Transferzahlungen an private Haushalte stellen auf allen drei Ebenen des föderativ strukturierten öffentlichen Finanzsektors der Bundesrepublik Deutschland bedeutsame Ausgabepositionen dar. Die Verfassungs- und sozialrechtlichen Grundlagen der gegebenen Zuständigkeitsverteilung werden dargestellt und die resultierende Haushaltsbelastung unter finanzwirtschaftlichen Aspekten erörtert.

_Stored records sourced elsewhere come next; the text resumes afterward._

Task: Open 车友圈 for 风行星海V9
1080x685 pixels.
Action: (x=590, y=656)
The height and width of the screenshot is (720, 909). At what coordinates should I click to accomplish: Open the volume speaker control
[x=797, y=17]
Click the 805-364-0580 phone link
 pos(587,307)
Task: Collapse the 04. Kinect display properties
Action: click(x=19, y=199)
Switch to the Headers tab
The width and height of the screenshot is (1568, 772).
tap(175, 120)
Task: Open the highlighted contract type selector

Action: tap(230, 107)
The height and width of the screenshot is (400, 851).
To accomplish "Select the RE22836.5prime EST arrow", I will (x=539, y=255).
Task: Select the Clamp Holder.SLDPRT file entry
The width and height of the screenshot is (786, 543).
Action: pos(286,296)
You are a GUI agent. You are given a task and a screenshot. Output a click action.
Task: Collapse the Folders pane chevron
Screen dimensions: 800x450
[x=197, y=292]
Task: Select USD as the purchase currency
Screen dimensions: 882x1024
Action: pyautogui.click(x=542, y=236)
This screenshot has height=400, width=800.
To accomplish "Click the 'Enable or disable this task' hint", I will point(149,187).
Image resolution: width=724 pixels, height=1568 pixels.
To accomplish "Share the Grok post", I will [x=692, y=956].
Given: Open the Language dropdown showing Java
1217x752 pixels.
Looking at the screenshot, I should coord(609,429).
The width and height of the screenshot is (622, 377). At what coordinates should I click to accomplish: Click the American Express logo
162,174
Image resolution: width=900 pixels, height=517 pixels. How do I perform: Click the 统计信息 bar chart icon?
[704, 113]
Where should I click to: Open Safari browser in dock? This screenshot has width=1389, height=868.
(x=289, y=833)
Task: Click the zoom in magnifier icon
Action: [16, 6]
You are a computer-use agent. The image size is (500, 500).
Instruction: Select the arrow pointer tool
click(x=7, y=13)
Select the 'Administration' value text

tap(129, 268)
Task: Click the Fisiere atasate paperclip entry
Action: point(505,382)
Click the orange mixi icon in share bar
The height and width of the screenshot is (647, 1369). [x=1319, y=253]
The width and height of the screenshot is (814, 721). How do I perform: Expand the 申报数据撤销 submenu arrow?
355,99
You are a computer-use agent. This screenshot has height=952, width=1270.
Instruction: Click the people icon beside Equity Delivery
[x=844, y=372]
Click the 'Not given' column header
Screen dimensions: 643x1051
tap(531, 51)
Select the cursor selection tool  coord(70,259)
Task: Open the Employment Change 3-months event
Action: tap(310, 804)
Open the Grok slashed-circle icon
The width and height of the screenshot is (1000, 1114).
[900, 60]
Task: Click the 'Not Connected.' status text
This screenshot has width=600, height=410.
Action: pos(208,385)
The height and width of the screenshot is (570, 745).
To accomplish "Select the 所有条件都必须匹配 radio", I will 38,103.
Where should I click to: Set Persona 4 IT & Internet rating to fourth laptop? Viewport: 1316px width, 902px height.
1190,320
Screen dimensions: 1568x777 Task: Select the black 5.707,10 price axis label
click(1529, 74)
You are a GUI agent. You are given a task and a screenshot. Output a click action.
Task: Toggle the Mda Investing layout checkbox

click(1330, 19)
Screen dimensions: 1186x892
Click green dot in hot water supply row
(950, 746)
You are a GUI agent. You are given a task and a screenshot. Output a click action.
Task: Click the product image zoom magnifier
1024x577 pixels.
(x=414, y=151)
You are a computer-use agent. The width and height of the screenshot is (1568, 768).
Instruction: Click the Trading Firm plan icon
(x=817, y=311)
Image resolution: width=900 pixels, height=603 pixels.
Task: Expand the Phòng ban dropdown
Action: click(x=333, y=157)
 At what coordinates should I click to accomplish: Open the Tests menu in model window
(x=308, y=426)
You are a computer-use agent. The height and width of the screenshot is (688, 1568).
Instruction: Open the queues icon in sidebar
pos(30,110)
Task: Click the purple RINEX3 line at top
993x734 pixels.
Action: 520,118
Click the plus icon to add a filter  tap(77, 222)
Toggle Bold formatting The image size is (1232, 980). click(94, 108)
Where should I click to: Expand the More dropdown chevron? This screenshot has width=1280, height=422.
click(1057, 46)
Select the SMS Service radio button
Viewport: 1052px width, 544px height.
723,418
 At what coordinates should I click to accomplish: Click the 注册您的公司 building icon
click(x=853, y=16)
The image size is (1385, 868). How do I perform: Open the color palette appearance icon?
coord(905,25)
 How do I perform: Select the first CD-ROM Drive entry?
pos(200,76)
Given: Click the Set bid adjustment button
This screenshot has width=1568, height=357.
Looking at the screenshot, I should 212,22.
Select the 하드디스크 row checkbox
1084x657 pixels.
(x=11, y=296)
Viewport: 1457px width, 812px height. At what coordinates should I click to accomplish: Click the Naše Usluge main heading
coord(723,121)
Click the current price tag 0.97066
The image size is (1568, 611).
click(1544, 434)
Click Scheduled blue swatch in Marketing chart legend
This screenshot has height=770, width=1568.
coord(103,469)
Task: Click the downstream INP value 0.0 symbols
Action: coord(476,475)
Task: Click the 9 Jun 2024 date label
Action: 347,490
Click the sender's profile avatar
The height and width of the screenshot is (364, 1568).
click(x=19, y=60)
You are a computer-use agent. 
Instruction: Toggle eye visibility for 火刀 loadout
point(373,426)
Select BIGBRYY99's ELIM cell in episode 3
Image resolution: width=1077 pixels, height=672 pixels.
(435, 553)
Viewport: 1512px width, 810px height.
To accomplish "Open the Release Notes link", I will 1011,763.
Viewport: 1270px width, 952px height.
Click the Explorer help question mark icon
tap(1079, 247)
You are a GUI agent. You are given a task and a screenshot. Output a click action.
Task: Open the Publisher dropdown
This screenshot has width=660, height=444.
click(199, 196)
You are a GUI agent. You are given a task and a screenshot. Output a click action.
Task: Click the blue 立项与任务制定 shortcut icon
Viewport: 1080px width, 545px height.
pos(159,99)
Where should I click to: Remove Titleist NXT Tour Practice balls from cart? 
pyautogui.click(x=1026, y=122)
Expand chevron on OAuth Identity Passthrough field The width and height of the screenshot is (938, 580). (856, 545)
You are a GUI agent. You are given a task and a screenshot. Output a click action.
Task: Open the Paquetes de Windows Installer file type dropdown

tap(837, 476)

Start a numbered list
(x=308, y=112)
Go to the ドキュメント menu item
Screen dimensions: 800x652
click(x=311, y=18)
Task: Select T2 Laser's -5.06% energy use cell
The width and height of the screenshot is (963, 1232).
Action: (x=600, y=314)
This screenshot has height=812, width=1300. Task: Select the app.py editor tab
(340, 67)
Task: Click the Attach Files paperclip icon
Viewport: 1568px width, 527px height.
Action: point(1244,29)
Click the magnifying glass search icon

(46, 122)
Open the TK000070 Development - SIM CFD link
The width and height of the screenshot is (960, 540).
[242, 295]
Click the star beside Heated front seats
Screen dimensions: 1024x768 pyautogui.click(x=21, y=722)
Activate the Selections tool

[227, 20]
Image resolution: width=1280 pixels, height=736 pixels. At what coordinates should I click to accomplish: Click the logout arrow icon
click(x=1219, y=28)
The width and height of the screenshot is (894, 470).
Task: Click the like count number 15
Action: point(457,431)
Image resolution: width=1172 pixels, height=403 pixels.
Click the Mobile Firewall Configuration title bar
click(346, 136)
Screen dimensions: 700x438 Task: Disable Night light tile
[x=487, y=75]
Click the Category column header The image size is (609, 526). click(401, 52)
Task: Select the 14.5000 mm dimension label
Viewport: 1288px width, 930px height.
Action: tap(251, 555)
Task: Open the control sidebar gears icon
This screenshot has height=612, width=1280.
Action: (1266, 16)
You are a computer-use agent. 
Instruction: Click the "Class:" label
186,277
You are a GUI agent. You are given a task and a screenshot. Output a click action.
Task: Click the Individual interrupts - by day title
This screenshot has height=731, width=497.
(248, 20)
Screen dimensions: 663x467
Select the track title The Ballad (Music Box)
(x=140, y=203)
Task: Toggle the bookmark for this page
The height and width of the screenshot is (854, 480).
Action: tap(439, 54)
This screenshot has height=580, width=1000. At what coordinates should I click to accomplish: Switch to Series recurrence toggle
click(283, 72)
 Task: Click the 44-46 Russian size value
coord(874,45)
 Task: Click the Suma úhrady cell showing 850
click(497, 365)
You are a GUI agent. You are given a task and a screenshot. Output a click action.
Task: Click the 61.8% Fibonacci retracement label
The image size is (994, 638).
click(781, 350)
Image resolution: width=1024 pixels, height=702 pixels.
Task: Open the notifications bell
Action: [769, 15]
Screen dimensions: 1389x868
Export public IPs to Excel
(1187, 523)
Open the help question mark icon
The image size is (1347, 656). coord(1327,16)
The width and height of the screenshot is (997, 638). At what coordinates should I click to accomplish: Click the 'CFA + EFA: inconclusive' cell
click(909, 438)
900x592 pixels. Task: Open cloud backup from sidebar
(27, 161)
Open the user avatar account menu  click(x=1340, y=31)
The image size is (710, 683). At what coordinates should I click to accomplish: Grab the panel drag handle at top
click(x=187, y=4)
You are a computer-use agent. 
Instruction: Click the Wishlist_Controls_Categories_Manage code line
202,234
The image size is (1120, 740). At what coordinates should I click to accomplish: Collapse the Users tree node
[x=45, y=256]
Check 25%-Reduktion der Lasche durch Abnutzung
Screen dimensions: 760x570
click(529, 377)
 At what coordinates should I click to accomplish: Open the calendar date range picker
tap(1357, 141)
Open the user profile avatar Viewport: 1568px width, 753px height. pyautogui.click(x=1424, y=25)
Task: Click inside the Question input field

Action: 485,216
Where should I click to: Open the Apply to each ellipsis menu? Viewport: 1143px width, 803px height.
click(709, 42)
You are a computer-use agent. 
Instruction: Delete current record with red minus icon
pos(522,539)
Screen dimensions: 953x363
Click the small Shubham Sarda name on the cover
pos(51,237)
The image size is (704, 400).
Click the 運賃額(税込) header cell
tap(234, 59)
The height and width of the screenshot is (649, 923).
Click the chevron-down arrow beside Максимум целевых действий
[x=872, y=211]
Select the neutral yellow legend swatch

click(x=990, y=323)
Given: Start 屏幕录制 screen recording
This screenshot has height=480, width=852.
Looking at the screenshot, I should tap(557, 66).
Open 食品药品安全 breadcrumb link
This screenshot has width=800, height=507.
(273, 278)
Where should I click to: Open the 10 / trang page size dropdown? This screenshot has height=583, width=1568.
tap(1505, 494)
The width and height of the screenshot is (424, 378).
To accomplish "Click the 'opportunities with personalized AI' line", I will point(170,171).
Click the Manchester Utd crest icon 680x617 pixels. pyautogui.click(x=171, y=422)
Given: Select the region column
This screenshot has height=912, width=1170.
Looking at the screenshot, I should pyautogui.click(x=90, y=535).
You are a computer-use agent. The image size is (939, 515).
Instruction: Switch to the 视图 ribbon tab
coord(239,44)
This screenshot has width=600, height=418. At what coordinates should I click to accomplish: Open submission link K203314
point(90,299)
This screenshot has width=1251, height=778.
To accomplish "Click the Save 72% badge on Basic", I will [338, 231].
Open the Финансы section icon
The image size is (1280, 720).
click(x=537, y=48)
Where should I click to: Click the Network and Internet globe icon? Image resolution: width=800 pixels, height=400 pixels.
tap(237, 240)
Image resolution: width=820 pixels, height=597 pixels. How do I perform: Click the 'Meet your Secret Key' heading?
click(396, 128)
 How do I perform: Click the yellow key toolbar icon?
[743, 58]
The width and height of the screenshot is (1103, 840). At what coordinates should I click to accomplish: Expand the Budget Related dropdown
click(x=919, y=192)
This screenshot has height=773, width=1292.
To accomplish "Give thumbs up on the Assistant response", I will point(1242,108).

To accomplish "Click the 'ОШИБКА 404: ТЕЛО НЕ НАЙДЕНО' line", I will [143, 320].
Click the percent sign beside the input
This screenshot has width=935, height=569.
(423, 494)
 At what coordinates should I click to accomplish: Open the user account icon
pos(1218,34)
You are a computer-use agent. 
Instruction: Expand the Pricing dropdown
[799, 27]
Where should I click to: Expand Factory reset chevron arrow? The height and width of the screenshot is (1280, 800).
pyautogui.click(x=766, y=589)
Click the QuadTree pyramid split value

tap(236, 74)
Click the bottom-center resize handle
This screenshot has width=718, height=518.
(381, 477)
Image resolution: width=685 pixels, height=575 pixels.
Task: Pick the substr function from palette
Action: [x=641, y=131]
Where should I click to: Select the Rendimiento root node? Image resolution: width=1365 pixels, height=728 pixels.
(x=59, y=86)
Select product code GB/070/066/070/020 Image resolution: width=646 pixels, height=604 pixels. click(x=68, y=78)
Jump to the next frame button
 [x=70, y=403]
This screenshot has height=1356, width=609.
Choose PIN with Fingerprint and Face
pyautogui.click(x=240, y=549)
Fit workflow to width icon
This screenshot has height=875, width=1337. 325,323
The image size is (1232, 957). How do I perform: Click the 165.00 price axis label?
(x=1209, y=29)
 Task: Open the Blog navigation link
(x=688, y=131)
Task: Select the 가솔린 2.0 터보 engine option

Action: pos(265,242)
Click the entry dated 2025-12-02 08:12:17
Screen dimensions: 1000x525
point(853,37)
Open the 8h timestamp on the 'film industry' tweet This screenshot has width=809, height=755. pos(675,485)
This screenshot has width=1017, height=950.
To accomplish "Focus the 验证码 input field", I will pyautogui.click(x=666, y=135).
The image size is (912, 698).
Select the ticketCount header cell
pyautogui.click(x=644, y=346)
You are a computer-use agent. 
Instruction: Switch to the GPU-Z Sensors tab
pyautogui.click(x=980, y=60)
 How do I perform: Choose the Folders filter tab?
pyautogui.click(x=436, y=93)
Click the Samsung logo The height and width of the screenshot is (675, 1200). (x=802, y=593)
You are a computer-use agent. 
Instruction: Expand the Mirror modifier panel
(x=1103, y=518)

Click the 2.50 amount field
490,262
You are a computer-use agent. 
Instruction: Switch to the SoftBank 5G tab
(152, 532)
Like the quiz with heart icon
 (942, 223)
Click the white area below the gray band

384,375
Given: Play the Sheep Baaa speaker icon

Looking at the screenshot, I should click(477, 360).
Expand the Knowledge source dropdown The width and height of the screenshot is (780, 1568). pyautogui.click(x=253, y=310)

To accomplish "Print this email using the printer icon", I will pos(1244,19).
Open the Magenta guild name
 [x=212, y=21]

Welche Ebene für die Distributionsaufgabe des öffentlichen Sektors zuständig sein sollte, wird in einer wohlfahrtstheoretischen Analyse diskutiert. Indem die Theorie pareto-optimaler Umverteilung als Erklärungsansatz für Transferpolitik herangezogen wird, bildet das wohlfahrtstheoretische Effizienz-Kriterium den Beurteilungsmasstab für Kompetenzverteilungen, wodurch die ökonomische Theorie des Föderalismus partiell erweitert wird.
Aus dem Inhalt: Die Verteilung der Gesetzgebungskompetenz, Aufgaben- und Ausgabenverteilung für Sozialtransfers auf Bund, Länder und Gemeinden (1979) - Die Kompetenzverteilung als institutionelle Bedingung pareto-effizienter Transferpolitik im Föderalismus.